= 2003–2004 Liberal Party of Canada infighting =

Series of issues in political party

The period between Paul Martin's assumption of the leadership of the Liberal Party of Canada (November 14, 2003) and the announcement of the 2004 federal election (May 23, 2004) saw a considerable amount of infighting within the party. The divisions in the Liberal Party, the party's embroilment in the Sponsorship Scandal, and a united Conservative opposition, all combined to end 12 years of Liberal rule in the 2006 federal election.

==1990 Convention==
Jean Chrétien and Martin squared off in the 1990 leadership convention after Turner announced his pending resignation.

The Meech Lake Accord had been a potentially divisive issue for the Liberals. Trudeau came out of retirement to campaign against the Accord, while Turner and Martin declared their support for it. While Turner had privately opposed many of Trudeau's policies while in Cabinet, Meech Lake was seen as one of the signs of open disagreement among both factions.

Chrétien himself said that he never forgave Martin for some of the "wounds" that the latter inflicted; the most notable was during a leadership debate when Martin supporters shouted "vendu", a French insult meaning sellout.

Although Chrétien won on the first ballot, Martin had a strong second-place showing, which allowed him to force concessions. Martin played a major role in drafting policy during the 1993 federal election. The Liberals, as it turned out, won a landslide majority government, and Martin was appointed to the key post of Minister of Finance.

==Chrétien government==
The Liberals were re-elected with a razor-thin majority in the 1997 campaign, although they were still by far the largest party in the House of Commons. Several MPs such as Reg Alcock had opposed the timing of the vote, in wake of the devastating Red River Flood in Manitoba. Others felt that it was too early to call an election, since the government had only been in power for three and a half years, and the resulting drop in Liberal support likely undermined confidence in Chrétien's leadership of the party.

Rumours of a division between Chrétien and Martin intensified around the 2000 election, with Martin's supporters wanting to take over before the campaign. However, the party managed to win almost as many seats as in 1993 (at the expense of all the other political parties) persuading Chrétien to stay on. Around this time, Martin had worked throughout this time to position himself as the clear successor to Chrétien, ensuring that most of the institutions of the Liberal Party were controlled by his allies.

• DATA ROWS
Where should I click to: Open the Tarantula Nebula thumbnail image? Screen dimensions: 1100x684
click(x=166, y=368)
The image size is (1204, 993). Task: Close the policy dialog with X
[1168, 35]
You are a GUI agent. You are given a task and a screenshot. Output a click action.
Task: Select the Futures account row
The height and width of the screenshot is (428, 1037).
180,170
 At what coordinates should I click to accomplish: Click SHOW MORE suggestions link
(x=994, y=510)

• EXERCISE PROMPT
Continue the account of the 2003–2004 Liberal Party of Canada infighting, beginning after its last sentence. The items are not required for what comes next.

• REPLY TO THE TASK
===Chrétien-Martin split===
The dispute between the two men came to a head in the summer of 2002, when Chrétien tried to curtail Martin's open campaigning for the leadership. What ensued is of some debate. Martin claims that he was fired from cabinet by Chrétien, which is what was widely reported in the media, while Chrétien claims that Martin had resigned. In either case, Martin's departure from cabinet aided his leadership campaign since he did not have to disclose donors, unlike Martin's rivals (John Manley, Allan Rock, and Sheila Copps) who were still in cabinet and were thus obliged to follow the rules. Martin's influence and the backlash from his dismissal compelled Chrétien to set a date for his retirement. After Martin's dismissal/resignation, he toured the country campaigning for the leadership while his Liberal organizers prepared to challenge Chrétien during a review vote in January 2003. During the fall, Chrétien announced that he would step down in February 2004 after less than half of caucus agreed to sign a commitment supporting him.

Shortly before Chrétien stepped down, Parliament passed a law that banned parties from accepting campaign contributions from corporations, as well as granting parties a subsidy based on their share of popular vote from the most recent election. While viewed positively among the public as an electoral reform after some early revelations of the sponsorship scandal, Bill C-24 was opposed by many of his own MPs who saw it as a poison pill since it effectively cut off the main source of funding for the Liberals; they had enjoyed the majority of company donations for the last decade due to a fragmented opposition. Party president Stephen LeDrew famously derided Bill C-24 as "dumb as a bag of hammers". While the opposition parties were well poised to reap the benefits of Bill C-24 due to their established grassroots fund raising, the Liberals were caught unprepared for this change. This would hamper them in the 2004 and 2006 campaigns, leaving them in heavy debt.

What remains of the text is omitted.